::: INFORMATION SHOWN :::

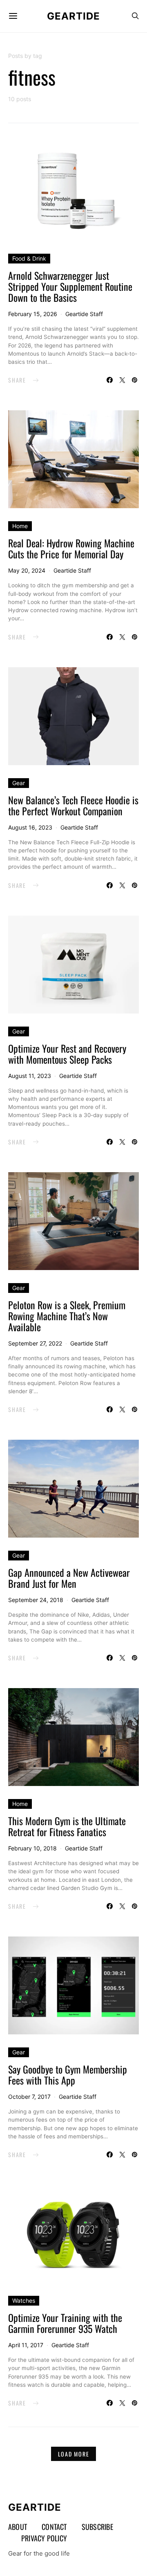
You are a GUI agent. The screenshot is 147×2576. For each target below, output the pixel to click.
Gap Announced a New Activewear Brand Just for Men (69, 1578)
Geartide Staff (84, 313)
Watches (23, 2300)
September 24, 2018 (35, 1599)
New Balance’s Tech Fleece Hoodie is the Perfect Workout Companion (73, 805)
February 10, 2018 (32, 1848)
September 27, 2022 (35, 1343)
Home (20, 525)
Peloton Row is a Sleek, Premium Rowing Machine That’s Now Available (66, 1315)
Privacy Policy (44, 2538)
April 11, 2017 (25, 2344)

:::

**WHAT YOU SHOULD DO:** Copy exactly. Start at the line containing "Geartide Staff (84, 313)" and continue through the last line of the records.

**RESULT OF THE TASK:**
Geartide Staff (84, 313)
Watches (23, 2300)
September 24, 2018 (35, 1599)
New Balance’s Tech Fleece Hoodie is the Perfect Workout Companion (73, 805)
February 10, 2018 (32, 1848)
September 27, 2022 (35, 1343)
Home (20, 525)
Peloton Row is a Sleek, Premium Rowing Machine That’s Now Available (66, 1315)
Privacy Policy (44, 2538)
April 11, 2017 (25, 2344)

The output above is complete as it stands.